Katakalon Kekaumenos () was a prominent Byzantine general of the mid-11th century.

Biography

Katakalon Kekaumenos was born in Koloneia, and although apparently a member of the noble Katakalon family, according to John Skylitzes he was not of aristocratic origin. He first distinguished himself in the Sicilian campaign of George Maniakes. There, Kekaumenos, with the rank of protospatharios, commanded a contingent from the Armeniac Theme and led the successful defence of Messina against an Arab attack in 1040.

In 1042, Emperor Michael V (r. 1041–1042) charged him with quelling an uprising in Constantinople. In the next year, he defeated the Rus' raid against the imperial capital, and was named vestes and archon of the Danubian cities. Under Emperor Constantine IX Monomachos (r. 1042–1055) he had a highly successful career. He served in the East as doux of Iberia, and became governor of Ani after it was annexed by the Byzantine Empire in 1045, and led the local forces in the first clashes with the Seljuk Turks. In the late 1040s, he had been promoted to the post of stratelates of the East, and participated in the campaign against the Pechenegs, as second-in-command to the militarily inexperienced rhaiktor Nikephoros. During this campaign, he was seriously injured. In circa 1055, he was raised to magistros and appointed to the prestigious and powerful post of doux of Antioch.

Emperor Constantine IX's successor, Michael VI (r. 1056–1057), generally mistrusted the prominent generals and treated them badly; he refused Katakalon and Isaac Komnenos, both of them already ranked as magistroi, promotion to the title of proedros, and eventually dismissed Kekaumenos. In turn, Kekaumenos actively supported the uprising of Isaac Komnenos in 1057, and was rewarded with the title of kouropalates.

◆ **DIRECTIONS**
a - According to the article on Katakalon Kekaumenos, what title did he receive for supporting the 1057 uprising of Isaac Komnenos?
b - Return, word for word, the passage of the article on Katakalon Kekaumenos from "Emperor Constantine IX's" up to and including "title of kouropalates.".
Rely solely on the article on Katakalon Kekaumenos.

◆ **DATA SECTION**
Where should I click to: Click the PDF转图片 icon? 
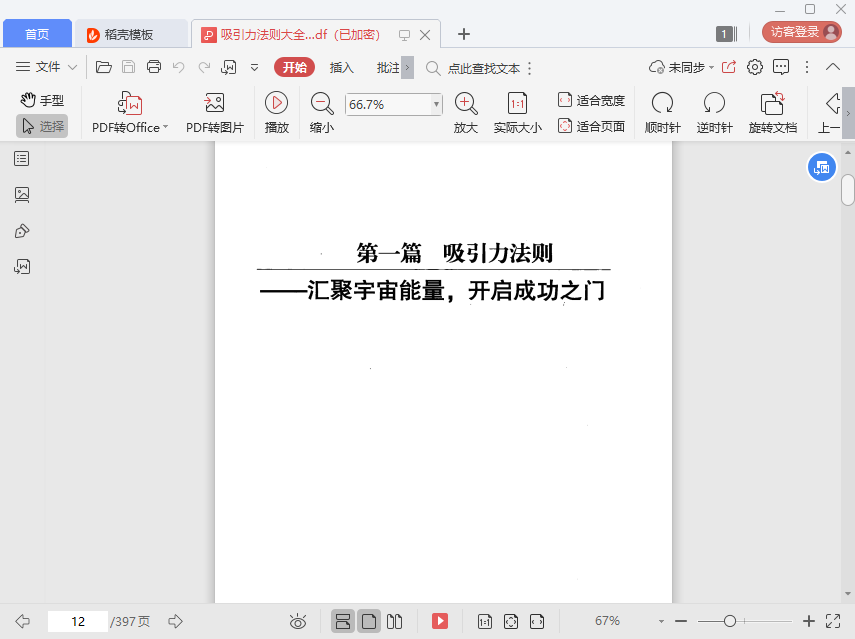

◆ **THE REPLIES**
a - He was rewarded with the title of kouropalates.

b -
Emperor Constantine IX's successor, Michael VI (r. 1056–1057), generally mistrusted the prominent generals and treated them badly; he refused Katakalon and Isaac Komnenos, both of them already ranked as magistroi, promotion to the title of proedros, and eventually dismissed Kekaumenos. In turn, Kekaumenos actively supported the uprising of Isaac Komnenos in 1057, and was rewarded with the title of kouropalates.